It’s been almost six months since President Obama announced his $215 million Precision Medicine Initiative, an effort requiring the active participation of providers, researchers, and a national cohort of a million Americans who will volunteer their genetic and health data to achieve medical breakthroughs.

On Wednesday, the White House announced that federal agencies and private sector groups are “stepping up” to Obama’s call to action. The administration says stakeholders are starting to advance initiative goals by making health data more portable; ensuring patients can access and share their own health information, including contributing it for research; protecting patient privacy, security and choice; and supporting new research platforms connecting researcher and participants as partners.

Towards that end, the White House has unveiled draft guiding principles that “seek to build privacy into the design of the PMI research cohort” of one million or more volunteers who will agree to share their genetic and health data. According to the administration, an interagency working group convened by the White House developed the principles. The public has until August 7 to provide comment on the proposed privacy/trust principles. 

In addition, the White House has announced that the Office of the National Coordinator for Health IT and HHS Office for Civil Rights will jointly work to “address barriers that prevent patients from accessing their health data.”

The administration said ONC will publish sample communications tools to encourage patients to access their digital health information and workflow diagrams for providers, as well as develop an open-source prototype that will “allow individuals to combine their medical records with patient-generated data and connect these data with the apps of their choice.” For its part, OCR will develop additional guidance materials to educate the public and providers about patient rights to access their health information under HIPAA rules.

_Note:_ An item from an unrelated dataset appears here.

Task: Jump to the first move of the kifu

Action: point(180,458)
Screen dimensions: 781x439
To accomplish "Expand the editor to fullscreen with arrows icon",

The White House also noted that the Department of Veteran Affairs is funding four research projects seeking to answer key questions “relevant to precision medicine” by leveraging the VA’s Million Veterans Program, the nation’s largest database of genetic, clinical, lifestyle and military exposure data. “These studies will also help inform plans for PMI’s national research cohort, including the types of data that should be included and the design of the data platform,” states the announcement.

Also See: VA Taps ‘Million Veteran Program’ Data for New Studies

In addition to these efforts by federal agencies, the administration highlighted several private sector initiatives, including:

Duke Center for Applied Genomics and Precision Medicine: Duke has developed a platform called MeTree that helps individuals have conversations with loved ones and care providers about family health histories, so that physicians can tailor care to patients’ unique risk profiles. MeTree will now connect with the information in patients’ electronic health records, allowing patients and providers to access information in EHRs through application programming interfaces (APIs). 

Genetic Alliance: The initiative is launching new capabilities for the Platform for Engaging Everyone Responsibly (PEER), a data registry that empowers participants to share their data with medical researchers, advocacy groups, and others. PEER will accept coded, clinical data from participants’ EHRs. Participants will be able to send this information to PEER directly from their provider-supplied portals, leveraging national standards, or ask that their providers send it. Today, there are about 20 provider-supplied portals that work with PEER. However, this number will more than double by the end of 2015, supported with a grant from the Robert Wood Johnson Foundation.

GetMyHealthData: The GetMyHealthData campaign is pledging to help thousands of consumers over the next 12 months access and download their own clinical health data to manage health or donate for research. A collaboration of consumer organizations, health care experts, former policy makers and technology organizations, GetMyHealthData will provide a tool to automate the request for their data and to troubleshoot any problems that occur. The initiative will also offer basic guidance on apps that can safely and securely store patient data, including those that enable data donation for research while protecting privacy.